Galloway himself seemed rather unconcerned about the protesters on Monday however, and when questioned about the group congregated outside the Union gates with placards, he said: “I respect their right to protest…now let’s not let this get out of perspective. I’ve said what I said about no always means no.”
“The feminist network might have better targets than me.”
He added: “I do not condone rape…My views on rape are the same as I believe yours to be.”
Yet not all students in the audience seem convinced. One student was happy to disrupt the MP, yelling that he was a “misogynistic homophobe”. Perhaps reflecting his recent litigious streak however, Galloway was quick to respond that “that’s defamatory I’ll remind you.”

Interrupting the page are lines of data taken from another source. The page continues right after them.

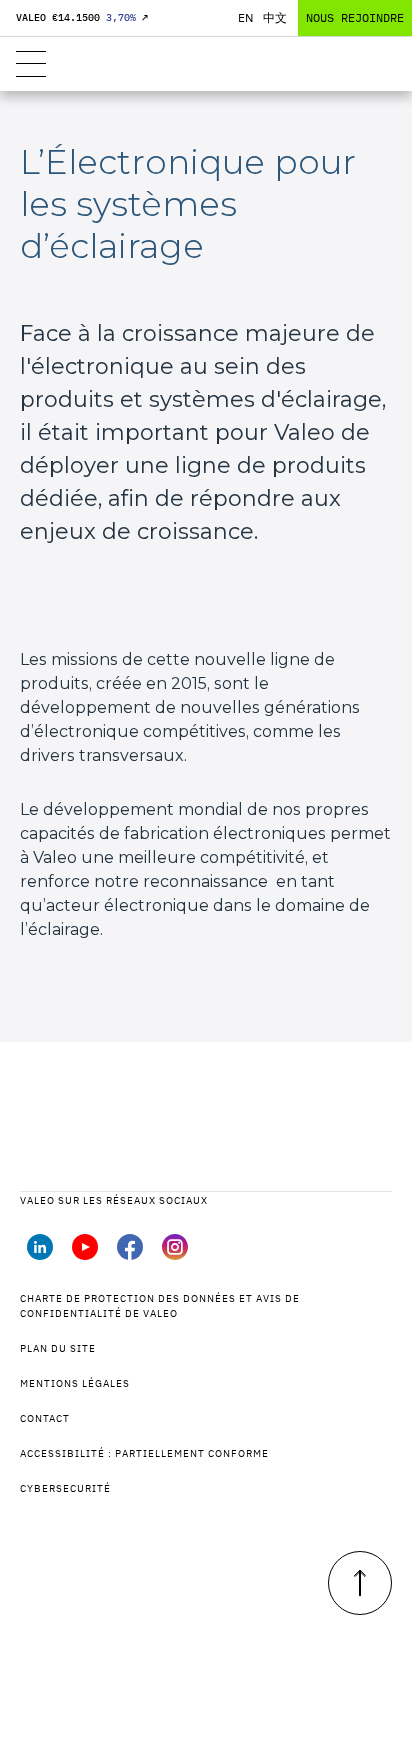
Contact (45, 1418)
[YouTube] (85, 1254)
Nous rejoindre (355, 17)
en (245, 17)
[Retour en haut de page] (360, 1583)
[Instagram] (175, 1254)
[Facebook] (130, 1254)
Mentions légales (75, 1383)
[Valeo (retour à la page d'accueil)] (206, 64)
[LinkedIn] (40, 1254)
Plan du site (58, 1348)
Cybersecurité (65, 1488)
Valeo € (82, 17)
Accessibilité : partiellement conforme (144, 1453)
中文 (275, 17)
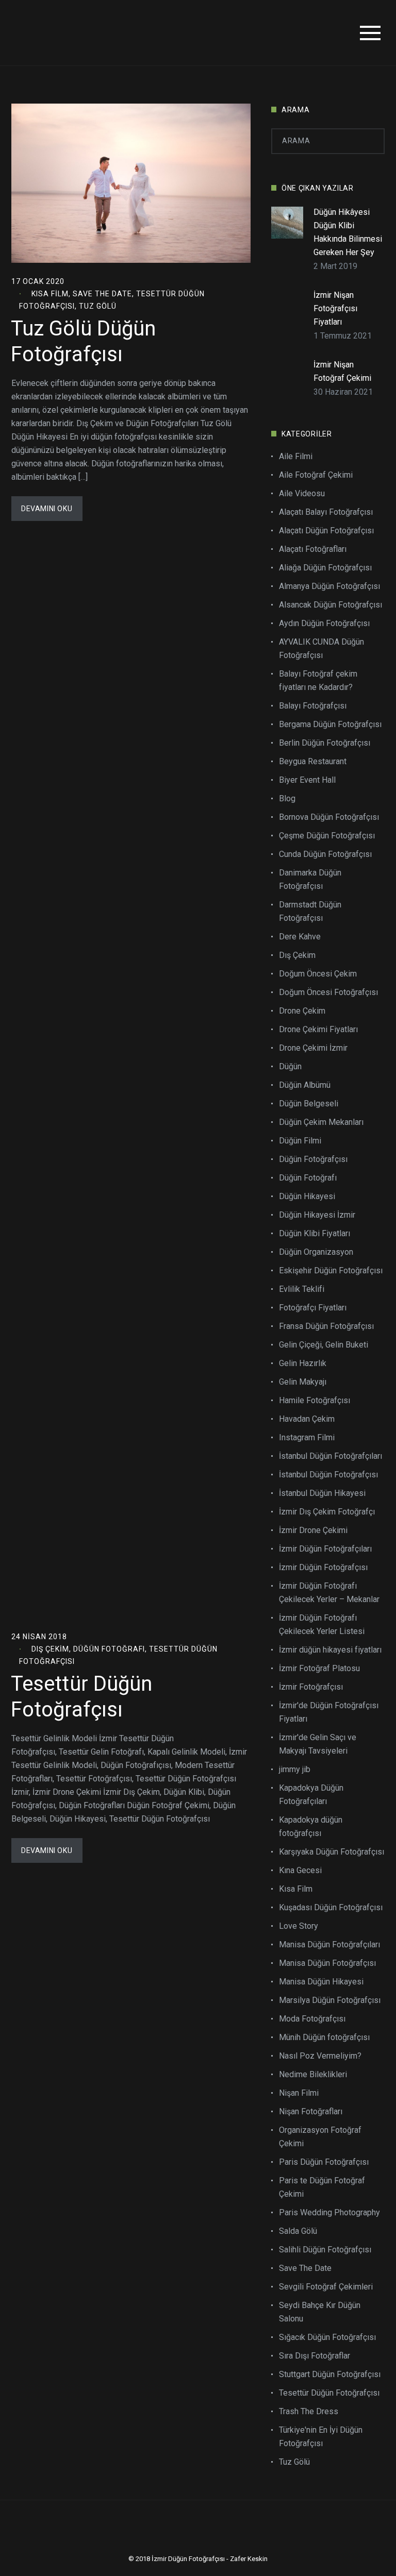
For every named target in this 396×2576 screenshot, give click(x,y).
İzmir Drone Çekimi (313, 1530)
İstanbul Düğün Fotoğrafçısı (328, 1474)
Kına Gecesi (300, 1870)
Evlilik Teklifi (301, 1289)
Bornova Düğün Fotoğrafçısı (329, 817)
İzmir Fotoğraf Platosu (319, 1668)
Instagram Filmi (307, 1437)
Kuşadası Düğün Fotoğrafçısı (331, 1907)
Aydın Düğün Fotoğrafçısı (324, 623)
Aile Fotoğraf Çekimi (316, 475)
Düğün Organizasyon (316, 1252)
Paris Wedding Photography (329, 2212)
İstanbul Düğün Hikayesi (322, 1493)
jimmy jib (294, 1769)
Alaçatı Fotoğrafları (312, 549)
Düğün (290, 1066)
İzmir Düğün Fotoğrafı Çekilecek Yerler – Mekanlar (329, 1592)
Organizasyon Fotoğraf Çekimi (320, 2136)
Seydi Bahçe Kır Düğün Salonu (319, 2312)
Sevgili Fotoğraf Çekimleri (326, 2287)
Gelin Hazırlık (302, 1363)
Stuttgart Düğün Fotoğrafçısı (330, 2374)
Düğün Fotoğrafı (109, 1649)
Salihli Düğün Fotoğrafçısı (325, 2249)
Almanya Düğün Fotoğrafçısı (329, 586)
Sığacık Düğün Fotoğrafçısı (327, 2337)
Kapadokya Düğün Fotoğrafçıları (311, 1794)
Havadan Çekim (307, 1419)
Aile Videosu (302, 493)
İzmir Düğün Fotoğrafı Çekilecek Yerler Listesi (322, 1624)
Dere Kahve (300, 936)
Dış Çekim (50, 1649)
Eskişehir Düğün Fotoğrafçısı (331, 1270)
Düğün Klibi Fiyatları (314, 1233)
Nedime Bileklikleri (313, 2074)
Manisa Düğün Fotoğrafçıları (329, 1944)
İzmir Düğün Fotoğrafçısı (323, 1567)
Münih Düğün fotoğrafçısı (324, 2037)
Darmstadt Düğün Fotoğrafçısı (310, 911)
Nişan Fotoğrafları (310, 2111)
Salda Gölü (298, 2231)
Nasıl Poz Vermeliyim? (320, 2056)
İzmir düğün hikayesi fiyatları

“You are a foul liar and I will not be accused… of a foul defamatory lie.”
Galloway then berated the “viciousness of the comment.”
Another student also faced Galloway’s wrath for questioning him on his support for Julian Assange.
He said: “One day the point will come when you will be embarrassed to have asked me that question because you will know what I know. You do not know what I know.”
Galloway added that Oxford University students “should be able to smell the rat.”
Galloway’s reception was not entirely unfavourable however, with one student saying: “[Galloway’s] passion is compelling, whether someone agrees [with him] or not.”
The MP was at the Oxford Union to give a talk entitled ‘The World at War’, and during his speech he covered topics including Iran, Afghanistan and the Arab Spring.
On Afghanistan, he said: “It has been the worst foreign policy decision since the Boer war…[and] made them hate us more than they already did.”
“No-one has been able to conquer Afghanistan. Even Alexander the Great couldn’t do it.”
“David Cameron certainly isn’t great,” he added.
When contacted, John Lee the President of the Union commented: “There was a lot of anticipation in the run-up to Mr Galloway’s appearance at the Union. I’m pleased that the lively discussion inside the debating chamber was mirrored by the protestors who chose to express their opinions outside. The Union has a track record of representing all sides and opinions of the topic under discussion. Mr Galloway’s audience ensured that his appearance was far from an easy ride, asking some fierce questions and receiving equally fierce answers.”
Mr. Galloway was due to visit Bristol University on Tuesday but it is understood that the University retracted their invitation earlier this week.